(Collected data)
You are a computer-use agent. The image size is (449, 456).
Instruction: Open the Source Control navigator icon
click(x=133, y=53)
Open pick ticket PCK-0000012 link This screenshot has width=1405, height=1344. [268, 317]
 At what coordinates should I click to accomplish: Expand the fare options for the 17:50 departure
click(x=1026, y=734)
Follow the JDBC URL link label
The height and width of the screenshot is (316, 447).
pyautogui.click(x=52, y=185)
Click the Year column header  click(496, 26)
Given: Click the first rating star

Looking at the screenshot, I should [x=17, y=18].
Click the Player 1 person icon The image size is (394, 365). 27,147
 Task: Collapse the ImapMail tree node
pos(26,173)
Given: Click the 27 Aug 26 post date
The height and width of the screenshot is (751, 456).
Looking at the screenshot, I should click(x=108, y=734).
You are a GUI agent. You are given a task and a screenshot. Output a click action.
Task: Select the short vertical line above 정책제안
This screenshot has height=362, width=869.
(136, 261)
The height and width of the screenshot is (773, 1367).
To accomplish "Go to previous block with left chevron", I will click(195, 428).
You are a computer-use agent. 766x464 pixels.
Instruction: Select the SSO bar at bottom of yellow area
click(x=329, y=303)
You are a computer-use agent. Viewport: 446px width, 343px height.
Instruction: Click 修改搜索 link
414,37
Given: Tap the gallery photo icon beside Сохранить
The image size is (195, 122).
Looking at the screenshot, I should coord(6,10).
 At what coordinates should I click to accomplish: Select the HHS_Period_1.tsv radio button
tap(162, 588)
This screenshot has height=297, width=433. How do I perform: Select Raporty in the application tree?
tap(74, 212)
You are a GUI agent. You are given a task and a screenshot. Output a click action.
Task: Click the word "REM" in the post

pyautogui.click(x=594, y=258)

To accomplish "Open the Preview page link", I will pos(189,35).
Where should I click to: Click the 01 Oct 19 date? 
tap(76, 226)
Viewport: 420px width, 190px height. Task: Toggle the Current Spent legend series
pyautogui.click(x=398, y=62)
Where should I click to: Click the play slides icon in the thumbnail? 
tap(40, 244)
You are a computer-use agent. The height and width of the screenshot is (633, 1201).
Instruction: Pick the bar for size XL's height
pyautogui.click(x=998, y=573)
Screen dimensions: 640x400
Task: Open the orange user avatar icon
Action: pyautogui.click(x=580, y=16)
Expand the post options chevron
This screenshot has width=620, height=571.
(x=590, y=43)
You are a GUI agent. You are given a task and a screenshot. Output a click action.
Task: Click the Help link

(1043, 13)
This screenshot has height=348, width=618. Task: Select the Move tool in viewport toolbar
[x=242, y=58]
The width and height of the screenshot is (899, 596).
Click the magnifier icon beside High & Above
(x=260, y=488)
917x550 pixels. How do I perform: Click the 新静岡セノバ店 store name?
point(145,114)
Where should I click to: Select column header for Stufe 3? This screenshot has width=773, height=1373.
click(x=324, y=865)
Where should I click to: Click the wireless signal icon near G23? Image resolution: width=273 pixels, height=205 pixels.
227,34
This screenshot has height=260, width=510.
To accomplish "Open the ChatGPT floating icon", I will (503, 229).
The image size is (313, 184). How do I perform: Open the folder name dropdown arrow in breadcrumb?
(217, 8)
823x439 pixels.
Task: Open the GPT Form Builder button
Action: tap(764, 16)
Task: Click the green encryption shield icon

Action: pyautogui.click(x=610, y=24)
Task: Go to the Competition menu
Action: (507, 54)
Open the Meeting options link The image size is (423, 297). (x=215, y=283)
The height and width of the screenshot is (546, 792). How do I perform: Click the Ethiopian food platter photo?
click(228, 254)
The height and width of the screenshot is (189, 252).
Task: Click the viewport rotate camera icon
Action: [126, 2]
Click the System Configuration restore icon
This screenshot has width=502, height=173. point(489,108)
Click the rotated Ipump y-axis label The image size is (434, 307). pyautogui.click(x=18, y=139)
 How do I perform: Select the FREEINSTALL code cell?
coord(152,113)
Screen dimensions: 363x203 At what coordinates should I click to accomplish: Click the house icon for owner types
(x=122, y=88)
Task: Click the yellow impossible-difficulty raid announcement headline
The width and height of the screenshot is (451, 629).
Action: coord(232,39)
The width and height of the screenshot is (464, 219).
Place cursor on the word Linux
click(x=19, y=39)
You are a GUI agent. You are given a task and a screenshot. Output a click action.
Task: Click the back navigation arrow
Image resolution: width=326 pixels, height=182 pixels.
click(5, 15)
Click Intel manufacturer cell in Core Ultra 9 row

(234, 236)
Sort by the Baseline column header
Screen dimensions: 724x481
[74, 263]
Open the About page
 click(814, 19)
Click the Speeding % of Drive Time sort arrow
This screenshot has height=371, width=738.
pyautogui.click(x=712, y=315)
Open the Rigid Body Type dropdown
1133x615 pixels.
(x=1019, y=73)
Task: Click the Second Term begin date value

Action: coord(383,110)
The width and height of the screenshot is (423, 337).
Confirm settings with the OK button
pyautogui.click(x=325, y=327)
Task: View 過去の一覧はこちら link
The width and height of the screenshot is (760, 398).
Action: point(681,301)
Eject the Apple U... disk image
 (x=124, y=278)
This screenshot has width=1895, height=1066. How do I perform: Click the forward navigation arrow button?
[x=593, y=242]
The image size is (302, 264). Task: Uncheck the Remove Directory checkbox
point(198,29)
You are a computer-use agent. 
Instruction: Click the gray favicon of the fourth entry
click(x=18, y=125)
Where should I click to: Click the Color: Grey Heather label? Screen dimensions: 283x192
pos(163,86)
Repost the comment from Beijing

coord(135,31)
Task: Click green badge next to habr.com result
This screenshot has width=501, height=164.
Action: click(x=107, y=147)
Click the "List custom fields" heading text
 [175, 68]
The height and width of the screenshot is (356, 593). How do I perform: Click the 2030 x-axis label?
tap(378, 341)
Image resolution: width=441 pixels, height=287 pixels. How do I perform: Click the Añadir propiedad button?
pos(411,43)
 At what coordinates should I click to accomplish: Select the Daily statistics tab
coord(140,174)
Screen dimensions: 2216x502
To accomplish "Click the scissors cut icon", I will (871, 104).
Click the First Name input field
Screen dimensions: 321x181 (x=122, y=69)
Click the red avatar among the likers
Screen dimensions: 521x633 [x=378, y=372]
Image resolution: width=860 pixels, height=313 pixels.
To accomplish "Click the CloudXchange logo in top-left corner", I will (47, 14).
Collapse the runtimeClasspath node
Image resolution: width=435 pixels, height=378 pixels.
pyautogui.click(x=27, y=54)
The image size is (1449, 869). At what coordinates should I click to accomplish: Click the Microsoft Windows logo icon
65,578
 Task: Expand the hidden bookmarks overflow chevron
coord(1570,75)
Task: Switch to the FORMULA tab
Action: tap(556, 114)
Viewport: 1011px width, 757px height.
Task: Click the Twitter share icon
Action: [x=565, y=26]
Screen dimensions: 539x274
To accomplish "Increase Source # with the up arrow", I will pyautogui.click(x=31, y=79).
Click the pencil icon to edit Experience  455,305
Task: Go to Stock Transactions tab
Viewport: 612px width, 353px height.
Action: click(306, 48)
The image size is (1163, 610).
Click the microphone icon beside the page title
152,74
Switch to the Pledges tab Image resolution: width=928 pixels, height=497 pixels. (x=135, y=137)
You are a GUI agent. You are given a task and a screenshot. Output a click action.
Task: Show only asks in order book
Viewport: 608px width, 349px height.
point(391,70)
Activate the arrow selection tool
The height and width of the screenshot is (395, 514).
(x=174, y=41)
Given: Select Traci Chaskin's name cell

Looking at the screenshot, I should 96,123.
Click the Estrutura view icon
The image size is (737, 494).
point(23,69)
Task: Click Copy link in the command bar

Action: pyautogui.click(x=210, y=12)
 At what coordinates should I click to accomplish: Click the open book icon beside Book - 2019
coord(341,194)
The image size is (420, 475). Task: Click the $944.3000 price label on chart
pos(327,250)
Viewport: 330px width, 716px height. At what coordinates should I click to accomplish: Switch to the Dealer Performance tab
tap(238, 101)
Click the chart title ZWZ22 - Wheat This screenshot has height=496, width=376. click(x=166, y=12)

Task brief |
A single number is required: the count of lines in the data above that include the string "computer".

Answer box |
5